“Pensioni” Ferrero si schiera con Epifani

08/03/2007
    giovedì 8 marzo 2007

    Pagina 37 – Economia

      IL CASO

        Il ministro della Solidarietà: quello che dice il leader Cgil è nel programma dell´Unione

          "Sulle pensioni niente diktat"
          Ferrero si schiera con Epifani

            ROBERTO MANIA

              ROMA – «Sulle pensioni ha ragione Epifani. D´altra parte ha detto quello che è previsto nel programma dell´Unione». Il ministro della Solidarietà sociale, Paolo Ferrero (Prc), si schiera così con il leader della Cgil che ieri, in un´intervista a Repubblica ha avvertito il governo: «Se il ministro dell´Economia Padoa-Schioppa non cambia linea non ci sono margini di trattativa». Dunque, via alla proposta di aggiornare i coefficienti di trasformazione e no all´ipotesi di fissare oltre i 57 anni l´età minima per la pensione di anzianità.

              Ferrero non è il solo nel governo a comprendere le ragioni di Epifani. Il sottosegretario all´Economia, Alfiero Grandi (Ds), ha detto che il segretario della Cgil ha «posto un problema reale» e che «non è immaginabile procedere sul terreno economico e sociale senza il consenso dei sindacati». «Può essere questo – ha aggiunto Grandi – l´antidoto alle difficoltà "numeriche" che abbiamo al Senato».

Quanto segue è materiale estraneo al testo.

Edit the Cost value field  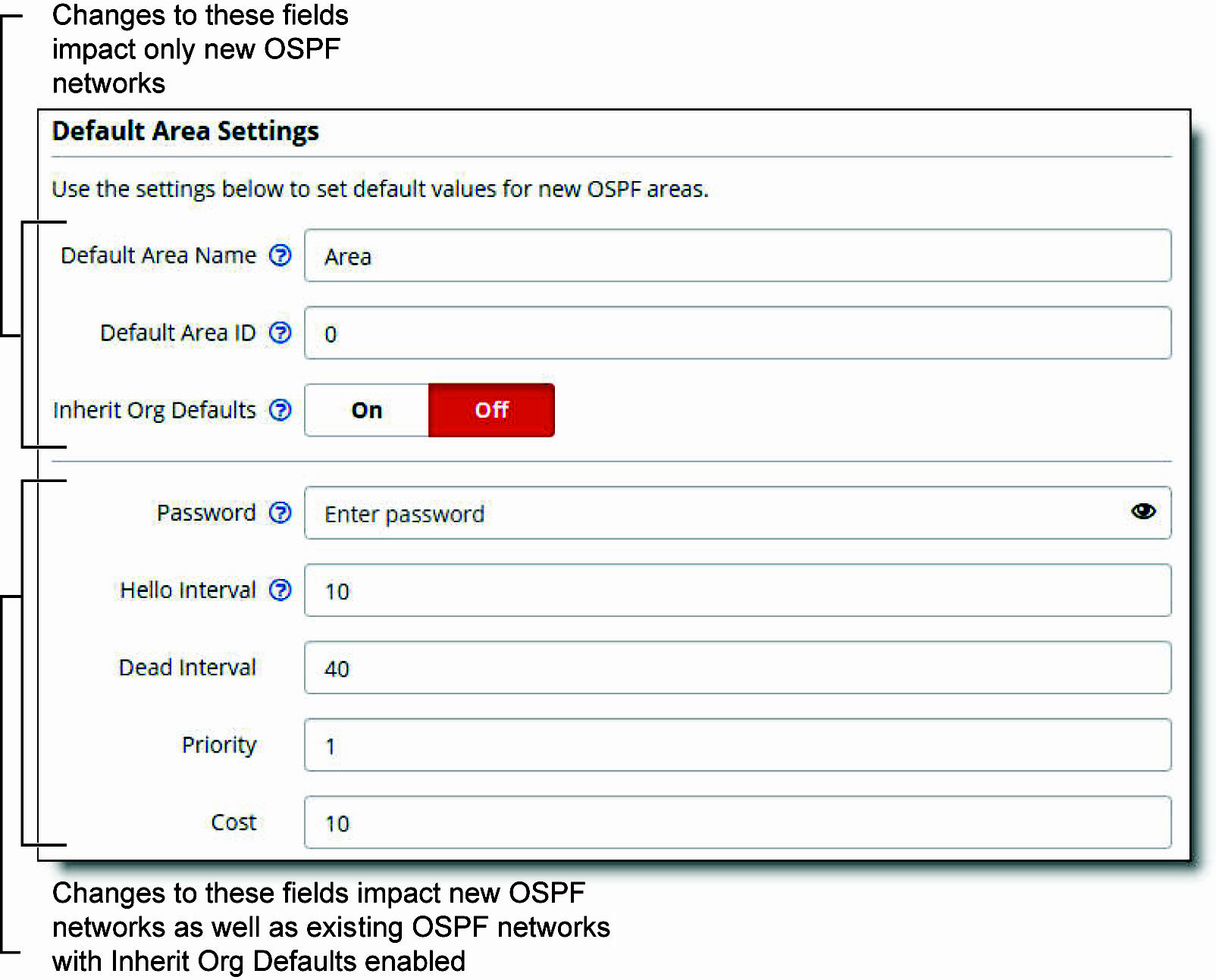coord(738,822)
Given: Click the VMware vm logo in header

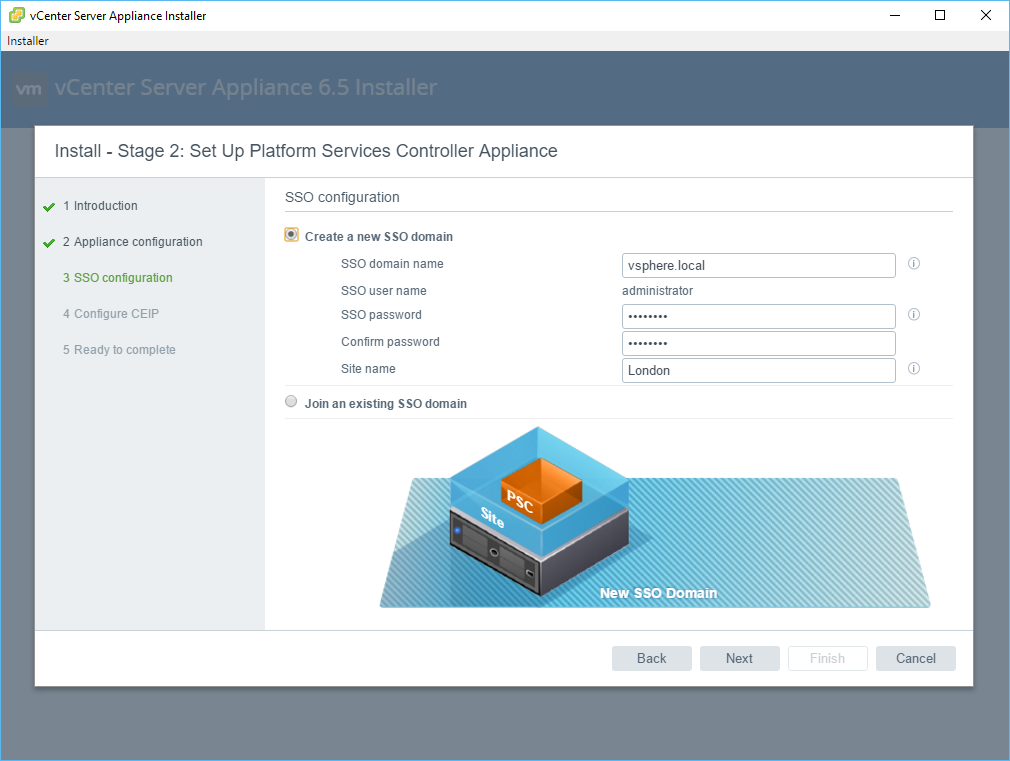Looking at the screenshot, I should pyautogui.click(x=30, y=88).
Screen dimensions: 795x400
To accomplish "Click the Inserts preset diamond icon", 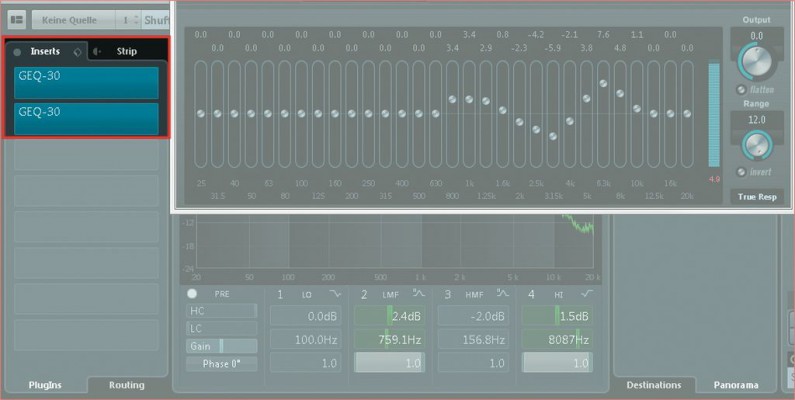I will tap(77, 51).
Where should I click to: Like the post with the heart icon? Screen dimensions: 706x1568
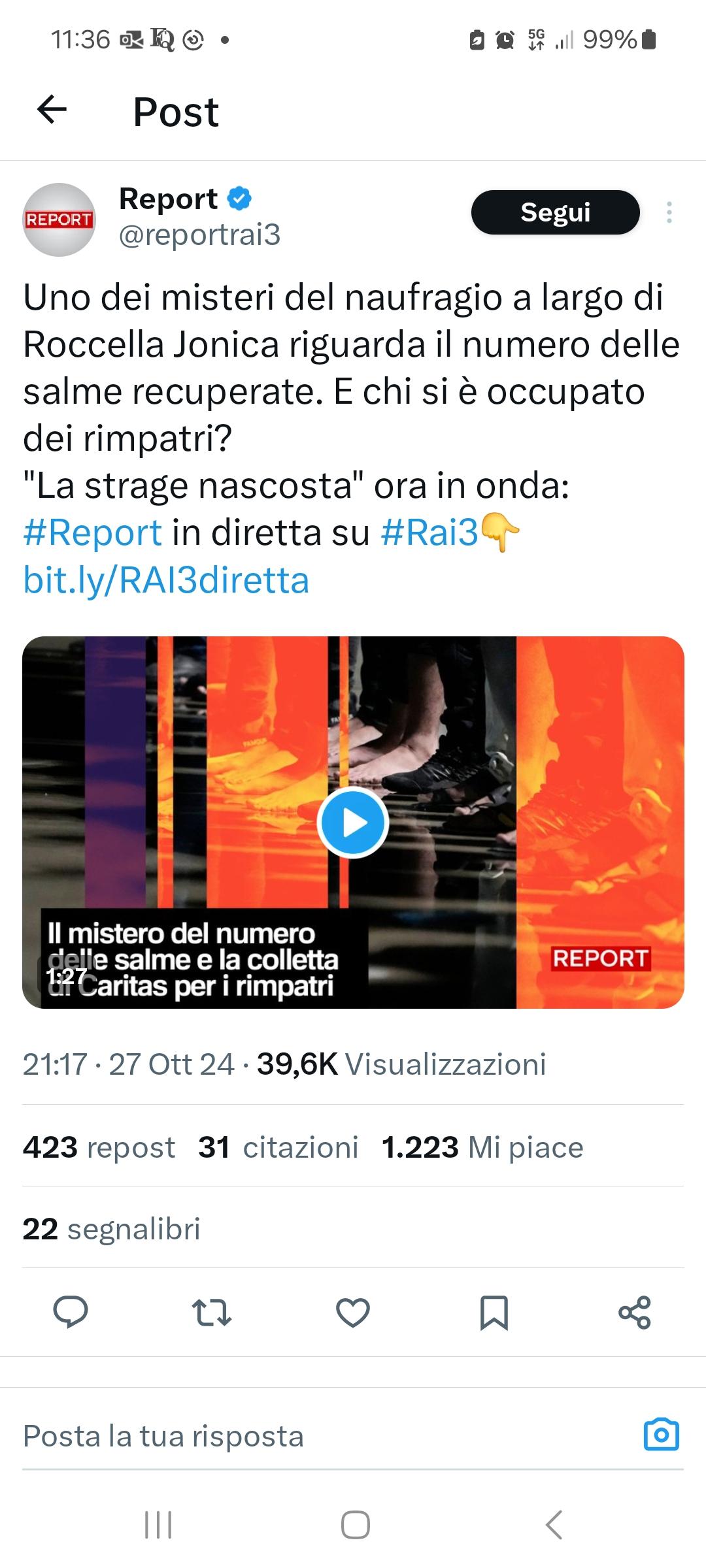353,1312
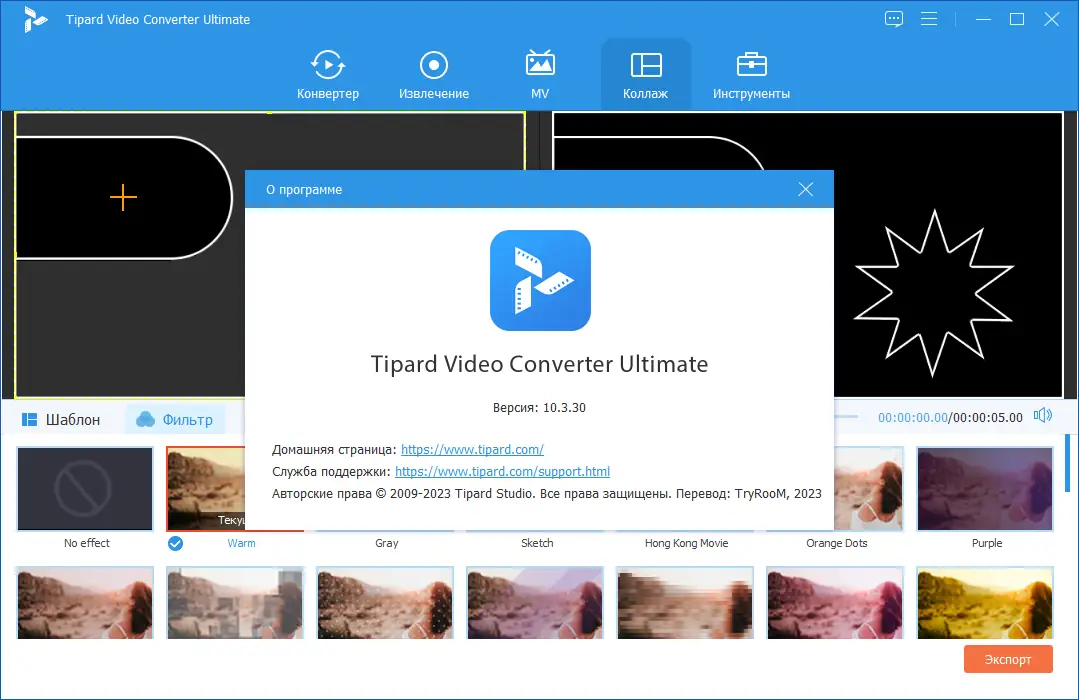Screen dimensions: 1079x700
Task: Apply the Hong Kong Movie filter
Action: [x=685, y=543]
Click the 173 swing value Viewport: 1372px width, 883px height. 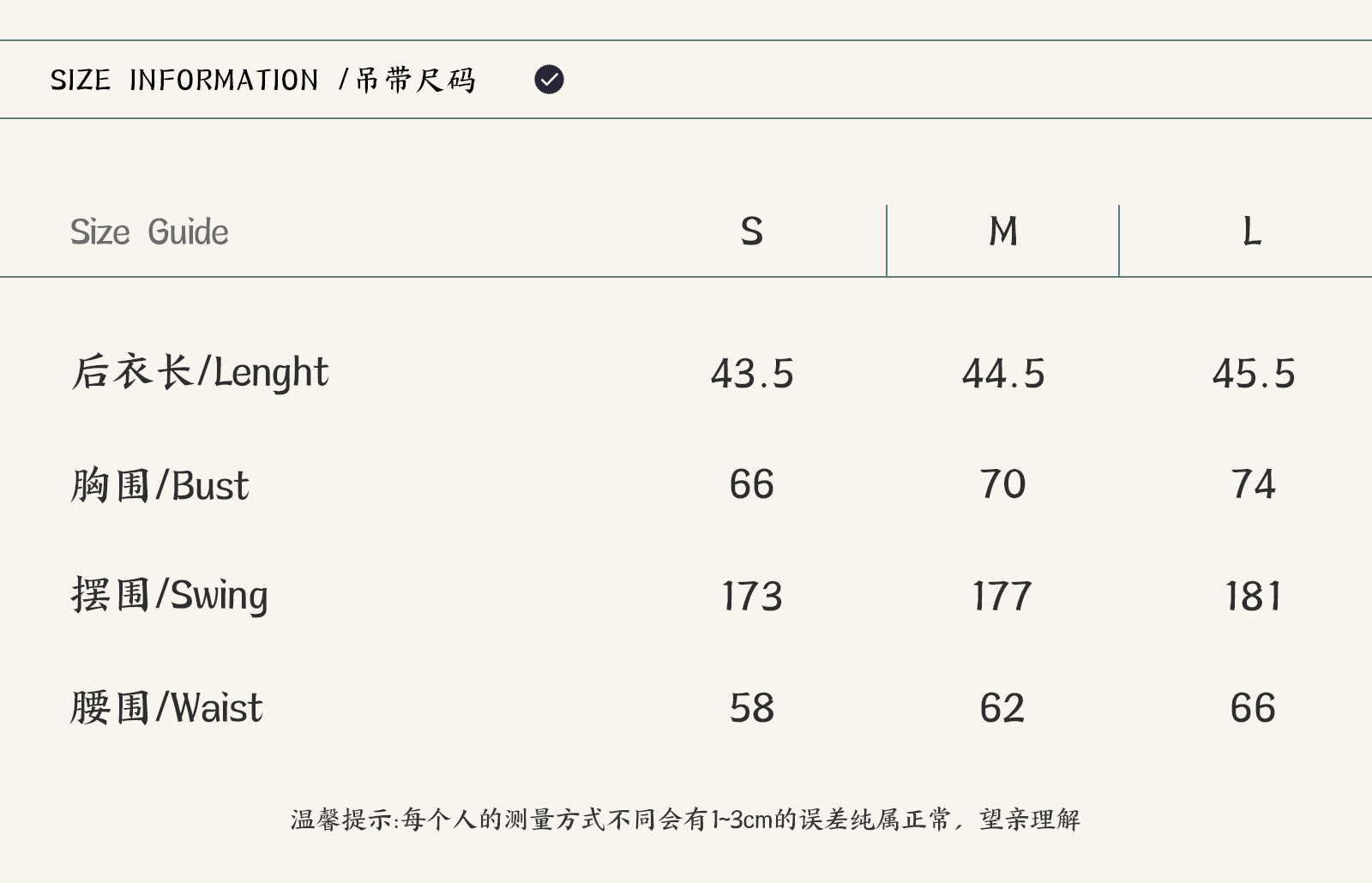(752, 597)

              L´uscita di Epifani ha dato fiato a chi, nella maggioranza, punta ad una linea morbida sulla previdenza, cambiando anche il perimetro degli interventi. Il ministro Ferrero, per esempio, ha lanciato l´idea di tornare a ipotizzare un provvedimento sulle cosiddette "pensioni d´oro". «Non si può pensare – ha aggiunto – che tutti ricevono la stessa pensione. Né è possibile che il Fondo dei lavoratori dipendenti si accolli i conti completamente sbalestrati di quello dei dirigenti d´azienda». La questione previdenziale – è la tesi di Ferrero – va collocata per sua natura in una prospettiva di medio-lungo termine, nella quale, tra l´altro, il ruolo dei lavoratori immigrati avrà un peso ben superiore da quello delle stime che accompagnano la riforma Dini del ‘95. Perché i lavoratori immigrati sono cresciuti molto di più, quindi contribuiscono di più e, essendo giovani, per più tempo.

              La prossima settimana potrebbe partire il confronto. Resta il fatto che nella maggioranza si va ancora in ordine sparso. Non c´è una proposta condivisa sul merito e nemmeno sui tempi. A Tiziano Treu, senatore della Margherita, che ha suggerito di chiudere il negoziato prima delle amministrative, ha replicato Gianni Pagliarini del Pdci: «Non c´è alcuna urgenza». Pagliarini ha poi proposto una riunione di maggioranza prima degli incontri con le parti sociali.

              E ieri, intervenendo al congresso della Legacoop, Epifani non ha per niente smorzato i toni, ponendo anche un problema di metodo: «Non so se mai, come e quando si aprirà il tavolo con il governo, ma se si apre il confronto, deve essere una vera concertazione e al tavolo devono esserci tutti i soggetti. Sono il primo ad essermi stufato delle cene riservate a Palazzo Chigi in quattro, e degli incontri inconcludenti che non portano a niente». E ancora: «Non voglio essere una grande lobby, ma un soggetto trattato come gli altri».

              È scesa a fianco di Epifani, anche la Cisl che, con il segretario generale aggiunto, Pier Paolo Baretta, ha definito «incomprensibile il tergiversare del governo». «C´è davvero da domandarsi – ha aggiunto – se l´esecutivo sta cercando l´accordo con i sindacati, oppure il contrario».